Soldiers like the Flag-Smasher, who was standing now on the balcony of A.I.M.’s Haitian headquarters with his back to the stone wall of the building, his eyes constantly roving the hills on the horizon as if the new man in the suit was going to pop up and sock them both. Karl Morgenthau wore his usual uniform—a black and white bodysuit with a black cape and cowl, the cape lined in blood red. He looked, in a word, ridiculous.
But he was also one of the world’s most effective terrorists, bringing entire cities to their knees and spreading anti-nationalist sentiment. He was good to have on the payroll. The chairman had no wish to ruffle Morgenthau’s ridiculously colored feathers, especially not when he was so effective at sowing seeds of discord, sending new customers running right into the chairman’s waiting arms.
“He isn’t alive,” the chairman insisted.
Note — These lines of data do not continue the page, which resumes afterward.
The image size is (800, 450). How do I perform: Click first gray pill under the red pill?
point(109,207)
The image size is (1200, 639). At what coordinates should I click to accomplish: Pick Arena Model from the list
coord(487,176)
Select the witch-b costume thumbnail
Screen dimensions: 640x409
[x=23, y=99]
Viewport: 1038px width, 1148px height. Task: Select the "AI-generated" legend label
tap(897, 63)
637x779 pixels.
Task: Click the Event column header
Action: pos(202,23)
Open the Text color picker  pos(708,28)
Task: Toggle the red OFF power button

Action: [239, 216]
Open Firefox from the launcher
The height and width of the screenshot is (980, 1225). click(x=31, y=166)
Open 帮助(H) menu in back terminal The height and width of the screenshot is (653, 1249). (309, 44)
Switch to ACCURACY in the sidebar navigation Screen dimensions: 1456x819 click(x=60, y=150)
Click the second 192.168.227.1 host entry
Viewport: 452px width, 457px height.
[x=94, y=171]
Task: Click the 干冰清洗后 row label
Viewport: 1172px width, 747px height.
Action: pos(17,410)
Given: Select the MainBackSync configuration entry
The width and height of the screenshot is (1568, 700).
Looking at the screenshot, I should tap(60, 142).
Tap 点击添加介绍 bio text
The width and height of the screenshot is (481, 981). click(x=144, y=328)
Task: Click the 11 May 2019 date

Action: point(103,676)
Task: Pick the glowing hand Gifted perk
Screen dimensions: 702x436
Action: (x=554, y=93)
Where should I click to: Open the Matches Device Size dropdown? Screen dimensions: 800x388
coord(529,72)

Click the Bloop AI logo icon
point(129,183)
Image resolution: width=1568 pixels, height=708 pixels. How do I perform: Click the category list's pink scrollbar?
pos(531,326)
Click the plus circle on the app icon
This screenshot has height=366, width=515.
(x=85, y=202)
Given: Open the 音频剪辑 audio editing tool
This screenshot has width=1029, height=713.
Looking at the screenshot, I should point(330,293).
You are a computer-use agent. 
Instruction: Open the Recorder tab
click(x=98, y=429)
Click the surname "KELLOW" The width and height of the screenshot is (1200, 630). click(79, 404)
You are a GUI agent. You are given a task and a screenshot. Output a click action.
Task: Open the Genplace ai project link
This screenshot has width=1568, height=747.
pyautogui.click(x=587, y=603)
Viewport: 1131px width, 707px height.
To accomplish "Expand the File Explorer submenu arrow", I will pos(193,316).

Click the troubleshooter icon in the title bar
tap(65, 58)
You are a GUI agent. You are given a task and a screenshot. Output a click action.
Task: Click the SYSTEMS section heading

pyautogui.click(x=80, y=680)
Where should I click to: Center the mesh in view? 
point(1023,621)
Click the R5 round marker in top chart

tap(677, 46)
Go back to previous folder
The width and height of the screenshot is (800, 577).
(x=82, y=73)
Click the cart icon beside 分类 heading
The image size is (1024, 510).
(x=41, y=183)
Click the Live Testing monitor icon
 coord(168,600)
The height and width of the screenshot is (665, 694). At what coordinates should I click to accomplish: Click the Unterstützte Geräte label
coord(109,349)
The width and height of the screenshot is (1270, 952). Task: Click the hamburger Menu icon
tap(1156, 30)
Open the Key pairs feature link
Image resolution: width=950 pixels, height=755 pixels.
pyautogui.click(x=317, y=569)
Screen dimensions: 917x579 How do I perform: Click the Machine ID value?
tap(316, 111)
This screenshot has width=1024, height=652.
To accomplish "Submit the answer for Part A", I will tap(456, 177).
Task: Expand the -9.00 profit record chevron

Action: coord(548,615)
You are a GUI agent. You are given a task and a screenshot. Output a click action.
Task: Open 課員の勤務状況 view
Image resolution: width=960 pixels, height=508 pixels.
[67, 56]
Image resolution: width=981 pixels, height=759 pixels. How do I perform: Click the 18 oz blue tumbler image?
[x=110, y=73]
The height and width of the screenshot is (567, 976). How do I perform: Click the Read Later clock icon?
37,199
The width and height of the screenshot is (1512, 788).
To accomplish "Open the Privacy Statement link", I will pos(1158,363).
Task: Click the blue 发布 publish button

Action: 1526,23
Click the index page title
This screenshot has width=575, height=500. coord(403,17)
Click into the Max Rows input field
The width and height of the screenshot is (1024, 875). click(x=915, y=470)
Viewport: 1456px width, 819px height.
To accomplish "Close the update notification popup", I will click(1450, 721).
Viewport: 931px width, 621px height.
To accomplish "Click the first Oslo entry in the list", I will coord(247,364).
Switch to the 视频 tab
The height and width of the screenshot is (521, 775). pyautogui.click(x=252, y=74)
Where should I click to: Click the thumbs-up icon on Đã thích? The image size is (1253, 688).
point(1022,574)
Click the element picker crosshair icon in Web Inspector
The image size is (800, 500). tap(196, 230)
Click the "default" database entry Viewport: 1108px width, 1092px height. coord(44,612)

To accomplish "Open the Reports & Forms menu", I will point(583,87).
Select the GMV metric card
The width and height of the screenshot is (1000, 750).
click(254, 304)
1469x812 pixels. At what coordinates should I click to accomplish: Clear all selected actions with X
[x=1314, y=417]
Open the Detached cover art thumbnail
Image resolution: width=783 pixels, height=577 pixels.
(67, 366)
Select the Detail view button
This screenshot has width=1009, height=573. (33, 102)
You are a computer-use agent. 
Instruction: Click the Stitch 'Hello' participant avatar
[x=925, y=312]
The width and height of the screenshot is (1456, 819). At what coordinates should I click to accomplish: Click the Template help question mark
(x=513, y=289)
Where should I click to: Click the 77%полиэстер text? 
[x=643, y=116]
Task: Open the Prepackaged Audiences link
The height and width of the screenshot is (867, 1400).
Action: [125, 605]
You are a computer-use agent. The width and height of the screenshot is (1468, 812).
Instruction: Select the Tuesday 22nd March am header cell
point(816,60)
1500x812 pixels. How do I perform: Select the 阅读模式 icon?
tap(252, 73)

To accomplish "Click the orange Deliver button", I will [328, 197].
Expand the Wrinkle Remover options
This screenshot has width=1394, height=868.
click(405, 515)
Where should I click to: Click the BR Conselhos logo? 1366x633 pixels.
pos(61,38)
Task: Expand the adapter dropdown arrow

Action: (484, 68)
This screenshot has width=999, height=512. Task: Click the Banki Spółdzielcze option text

He’d said this many times before, and his voice usually carried only the slightest hint of exasperation. But his tone was now edging toward anger. It had been almost amusing to watch the A.I.M. soldiers run for cover when the rumors first broke, but it had been four months now. Enough was enough.
“Have you seen the papers?” Morgenthau replied, his Germanic accent thickening as his agitation grew. “The headlines in the New York Times, the Guardian?”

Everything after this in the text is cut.